Rows of X each represent a data point (i.e., a different repetition of the experiment), and columns of X represent the different variables measured.


Xpca.rotation                # principal components
Xpca.scores                  # rotated X
Xpca.standard_deviations     # square roots of the eigenvalues
Xpca.proportion_of_variance  # fraction of variance brought by each principal component
Xpca.cumulative_variance     # cumulative proportion of variance

By default, pca() uses SVD decomposition. Alternatively, pcaeig(X) will calculate directly the eigenvectors of the covariance matrix.

pca() centers and re-scales input data by default. This is controlled by the center and scale keyword arguments:

pca(X::Matrix ; center::Bool, scale::Bool)

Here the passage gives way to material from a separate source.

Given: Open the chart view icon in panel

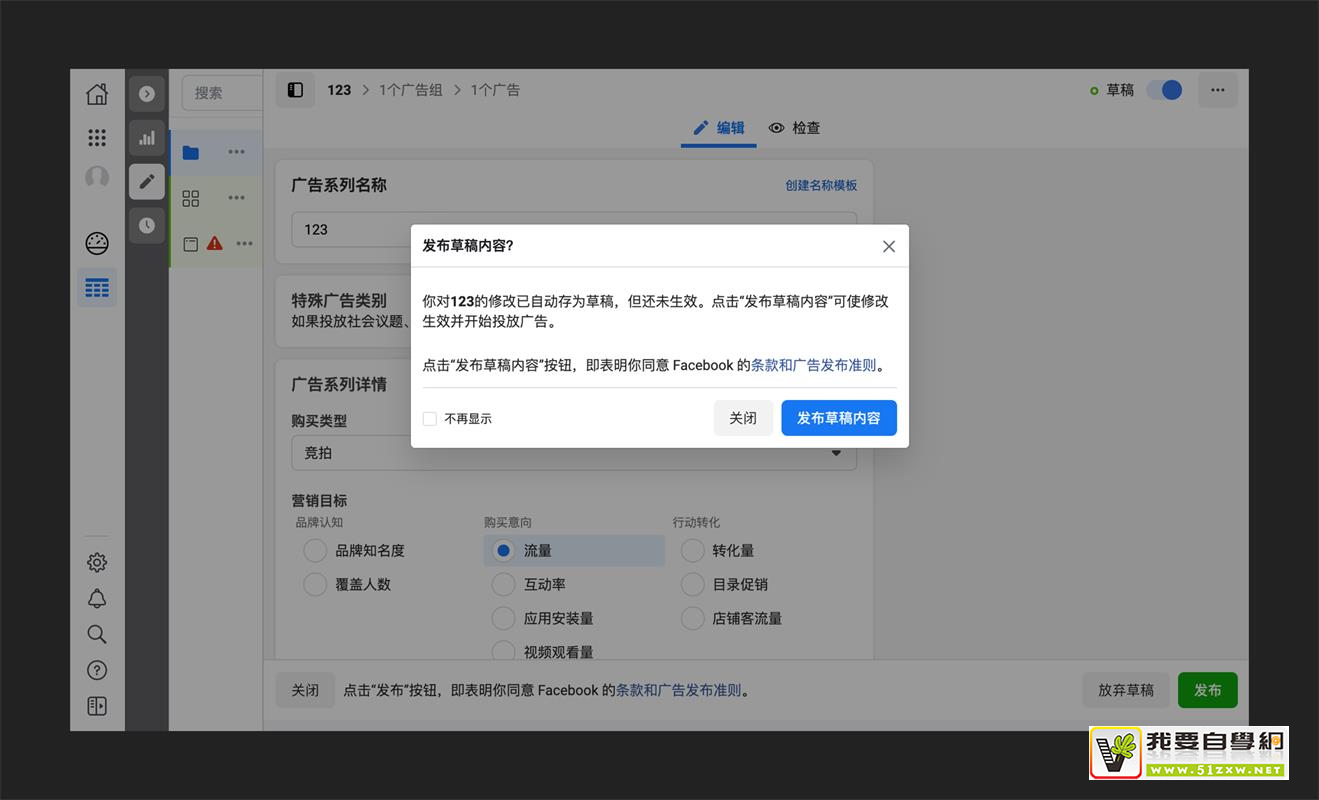Looking at the screenshot, I should tap(147, 138).
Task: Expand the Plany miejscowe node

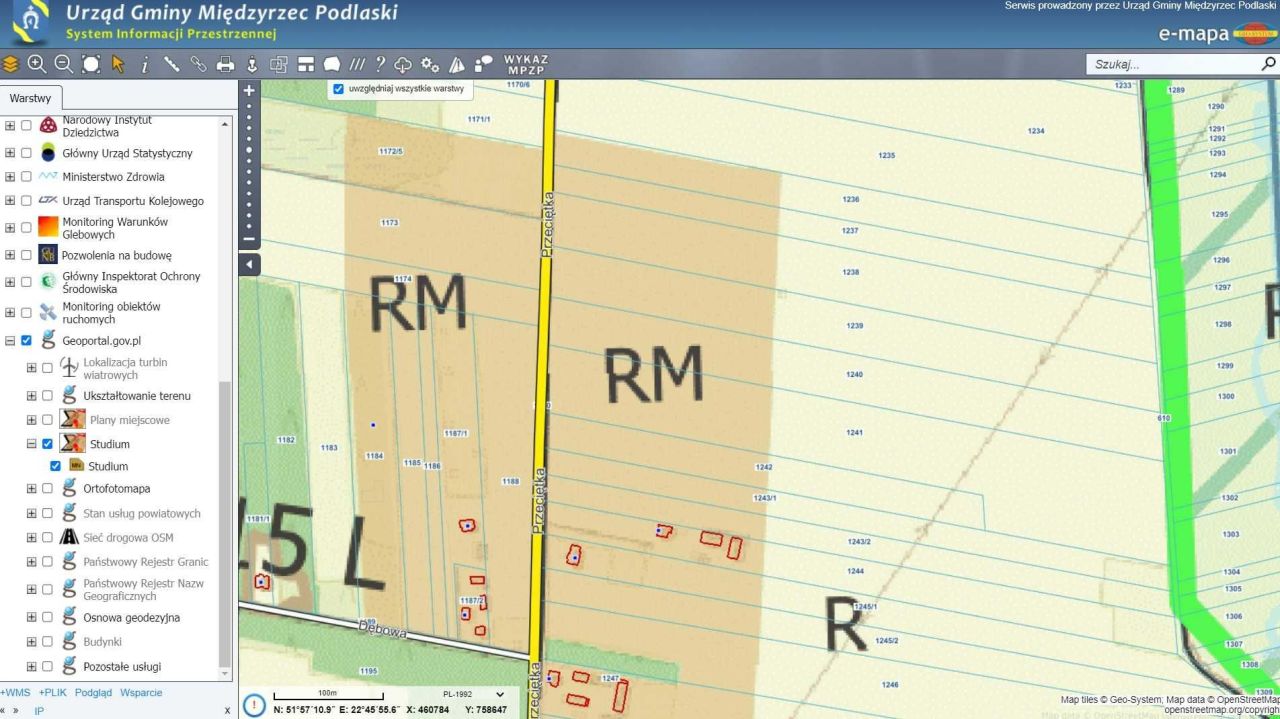Action: (31, 420)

Centering is done by subtracting the mean, and scaling by normalizing each variable by its standard deviation.

If scale is true (default), then the principal components of the data are also scaled back to the original space and saved to Xpca.rotation

To overlay the principal components on top of the data with PyPlot

using PyPlot
plot( X[:,1], X[:,2], "r." )  # point cloud

# get data center
ctr = mean( X, 1 )

# plot principal components as lines
#  weight by their standard deviation
PCs = Xpca.rotation
for v=1:2
	weight = Xpca.standard_deviations[v]
	plot( ctr[1] + weight * [0, PCs[1,v]], 
		  ctr[2] + weight * [0, PCs[2,v]],
		  linewidth = 2)

To make a biplot with PyPlot

using PyPlot
scores = Xpca.scores[:,1:2]
plot( scores[:,1], scores[:,2], "r." )

To make a biplot with Gadfly:

using Gadfly
scores = Xpca.scores[:,1:2]
pl = plot(x=scores[:,1],y=scores[:,2], Geom.point)
draw(PNG("pca.png", 6inch, 6inch), pl)

Starting from a DataFrame:

using RDatasets
iris = data("datasets", "iris")
iris = convert(Array,DataArray(iris[:,1:4]))
Xpca = pca(iris)

ICA Usage

ICA has been deprecated.

t-SNE Usage

t-SNE has been deprecated.


NMF has been moved into a separate package.